Summary: The paper introduces POLCA (Projection Oriented Loss Change Allocation), a method for identifying hidden conceptual breakthroughs during language model training. By decomposing the loss changes along specific subspace directions, POLCA uncovers clusters of datapoints with synchronized training trajectories, revealing underlying skills or concepts learned by the model.

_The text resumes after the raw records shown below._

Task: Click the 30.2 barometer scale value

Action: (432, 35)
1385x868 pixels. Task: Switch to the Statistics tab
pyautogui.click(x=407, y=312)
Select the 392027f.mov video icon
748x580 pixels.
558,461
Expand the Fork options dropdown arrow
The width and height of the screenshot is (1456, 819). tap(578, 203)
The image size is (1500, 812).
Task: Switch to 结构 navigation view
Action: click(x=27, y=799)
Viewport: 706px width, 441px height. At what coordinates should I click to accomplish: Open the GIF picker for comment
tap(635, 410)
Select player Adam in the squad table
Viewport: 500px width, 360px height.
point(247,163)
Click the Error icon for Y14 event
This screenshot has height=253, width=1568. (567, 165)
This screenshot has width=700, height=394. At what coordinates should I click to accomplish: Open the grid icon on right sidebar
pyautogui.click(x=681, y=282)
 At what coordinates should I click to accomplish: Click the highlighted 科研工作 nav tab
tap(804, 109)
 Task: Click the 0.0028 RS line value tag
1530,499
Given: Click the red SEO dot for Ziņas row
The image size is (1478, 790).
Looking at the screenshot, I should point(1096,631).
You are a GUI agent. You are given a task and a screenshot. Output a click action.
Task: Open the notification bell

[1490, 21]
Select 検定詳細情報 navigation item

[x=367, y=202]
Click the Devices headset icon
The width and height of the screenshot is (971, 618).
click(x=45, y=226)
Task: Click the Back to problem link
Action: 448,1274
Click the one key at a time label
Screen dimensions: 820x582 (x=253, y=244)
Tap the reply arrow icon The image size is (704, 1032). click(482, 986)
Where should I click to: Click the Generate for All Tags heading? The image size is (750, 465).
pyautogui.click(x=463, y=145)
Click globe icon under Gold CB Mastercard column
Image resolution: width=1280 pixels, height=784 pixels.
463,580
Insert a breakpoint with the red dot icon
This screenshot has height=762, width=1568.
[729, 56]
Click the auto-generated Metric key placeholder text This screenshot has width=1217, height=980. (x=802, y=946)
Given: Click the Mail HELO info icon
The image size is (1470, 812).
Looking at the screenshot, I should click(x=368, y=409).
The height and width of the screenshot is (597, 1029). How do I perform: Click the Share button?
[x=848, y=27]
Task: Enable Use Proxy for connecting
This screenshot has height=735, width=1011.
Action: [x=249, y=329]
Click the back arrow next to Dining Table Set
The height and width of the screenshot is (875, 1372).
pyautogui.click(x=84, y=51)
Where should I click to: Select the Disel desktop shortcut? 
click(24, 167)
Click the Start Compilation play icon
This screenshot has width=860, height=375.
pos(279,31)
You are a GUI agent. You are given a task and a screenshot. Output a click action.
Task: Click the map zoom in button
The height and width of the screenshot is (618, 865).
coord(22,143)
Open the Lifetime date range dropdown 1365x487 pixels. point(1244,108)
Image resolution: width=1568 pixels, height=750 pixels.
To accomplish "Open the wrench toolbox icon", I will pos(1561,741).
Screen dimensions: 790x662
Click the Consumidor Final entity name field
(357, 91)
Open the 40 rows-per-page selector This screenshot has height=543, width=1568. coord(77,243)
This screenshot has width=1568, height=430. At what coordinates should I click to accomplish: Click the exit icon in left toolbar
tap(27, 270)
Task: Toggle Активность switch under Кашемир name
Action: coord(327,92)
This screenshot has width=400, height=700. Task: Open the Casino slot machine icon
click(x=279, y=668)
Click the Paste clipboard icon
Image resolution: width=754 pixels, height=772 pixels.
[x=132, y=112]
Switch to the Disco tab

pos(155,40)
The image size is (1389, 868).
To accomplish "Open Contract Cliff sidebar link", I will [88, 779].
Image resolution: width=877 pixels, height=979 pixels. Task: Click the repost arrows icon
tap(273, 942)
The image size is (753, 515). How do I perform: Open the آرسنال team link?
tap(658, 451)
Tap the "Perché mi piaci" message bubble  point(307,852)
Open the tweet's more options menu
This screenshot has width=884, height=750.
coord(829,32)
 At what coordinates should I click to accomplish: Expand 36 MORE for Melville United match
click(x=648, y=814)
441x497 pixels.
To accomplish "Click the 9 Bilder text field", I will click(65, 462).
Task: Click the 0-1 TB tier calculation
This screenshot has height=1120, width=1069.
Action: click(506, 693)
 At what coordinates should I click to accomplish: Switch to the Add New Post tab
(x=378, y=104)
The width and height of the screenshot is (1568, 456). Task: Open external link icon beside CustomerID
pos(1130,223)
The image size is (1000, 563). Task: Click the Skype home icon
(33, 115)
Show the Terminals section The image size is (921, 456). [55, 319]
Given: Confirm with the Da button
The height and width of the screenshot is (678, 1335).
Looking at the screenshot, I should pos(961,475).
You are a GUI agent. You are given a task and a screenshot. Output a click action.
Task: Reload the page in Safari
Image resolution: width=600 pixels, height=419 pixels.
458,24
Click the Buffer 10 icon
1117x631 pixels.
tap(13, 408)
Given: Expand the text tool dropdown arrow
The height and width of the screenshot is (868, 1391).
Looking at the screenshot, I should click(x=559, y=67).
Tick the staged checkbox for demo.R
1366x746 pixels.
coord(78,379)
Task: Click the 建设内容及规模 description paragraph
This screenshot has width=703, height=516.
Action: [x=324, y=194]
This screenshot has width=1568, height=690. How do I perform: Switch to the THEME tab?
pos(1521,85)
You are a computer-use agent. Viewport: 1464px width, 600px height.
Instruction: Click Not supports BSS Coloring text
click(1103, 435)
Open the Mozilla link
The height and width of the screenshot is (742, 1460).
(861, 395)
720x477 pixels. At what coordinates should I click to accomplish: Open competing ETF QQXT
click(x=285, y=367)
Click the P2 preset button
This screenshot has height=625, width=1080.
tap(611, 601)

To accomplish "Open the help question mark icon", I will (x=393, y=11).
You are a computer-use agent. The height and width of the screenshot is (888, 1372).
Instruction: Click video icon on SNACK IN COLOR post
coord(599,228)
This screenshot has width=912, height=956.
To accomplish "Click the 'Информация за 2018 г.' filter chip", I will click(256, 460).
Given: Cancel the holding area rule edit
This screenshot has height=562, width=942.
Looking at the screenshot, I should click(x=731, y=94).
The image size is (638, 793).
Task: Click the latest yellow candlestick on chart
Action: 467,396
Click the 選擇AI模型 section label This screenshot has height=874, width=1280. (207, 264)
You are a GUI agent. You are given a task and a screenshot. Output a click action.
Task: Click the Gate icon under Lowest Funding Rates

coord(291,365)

Empirical studies are conducted on synthetic arithmetic tasks and natural language datasets to show that the method recovers some meaningful conceptual clusters that are obscured by traditional loss aggregation.
Strengths:
Weakness:
- Lukewarm response from all but one reviewer and the positive reviewer didn't champion the paper
- Limited experimental validation: Only tested on small models (2-layer transformers) and restricted set of tasks
- Lack of comprehensive comparisons to baselines
- Scalability concerns: even hessian-vector pretty expensive for 1B+ models
- Practical utility: Labor-intensive interpretation process and limited discussion of practical applications (as suggested by one of reviewer: POLCA + Model editing can be very interesting)
- Many hyperparameters without thorough ablation studies
- Some unclear design choices in clustering approach
Decision: Decision: While the work shows promise and addresses an important problem, unfortunately, the paper can't be accepted in its current form and addressing all the concerns would warrant another round of reviewing.
审稿人讨论附加意见
We thank the authors for engaging during the discussion phase towards improving the paper. Below are some of the highlights:
- Scalability:
- Clarified use of Hessian-vector products instead of full Hessian
- Added discussion of alternative basis construction methods
- Still acknowledged limitations with larger models
- Experimental Validation:
- Added per-token loss clustering baseline for language tasks
- Included additional analysis of basis vector choices
- Explained model size choice based on prior work
- Hyperparameters:
- Added justification for parameter choices
- Included more details about clustering approach
- Expanded experimental details in appendix
- Practical Utility:
- Better positioned work as primarily advancing scientific understanding
- Acknowledged limitations of manual interpretation
- Suggested potential automated approaches like use in model editing
In summary, though the authors provided good clarifications in rebuttalbut concerns still remain and unfortunately reviewers didn't engage much. Many of the suggested improvements, however, would require substantial revision beyond what's possible in the rebuttal period.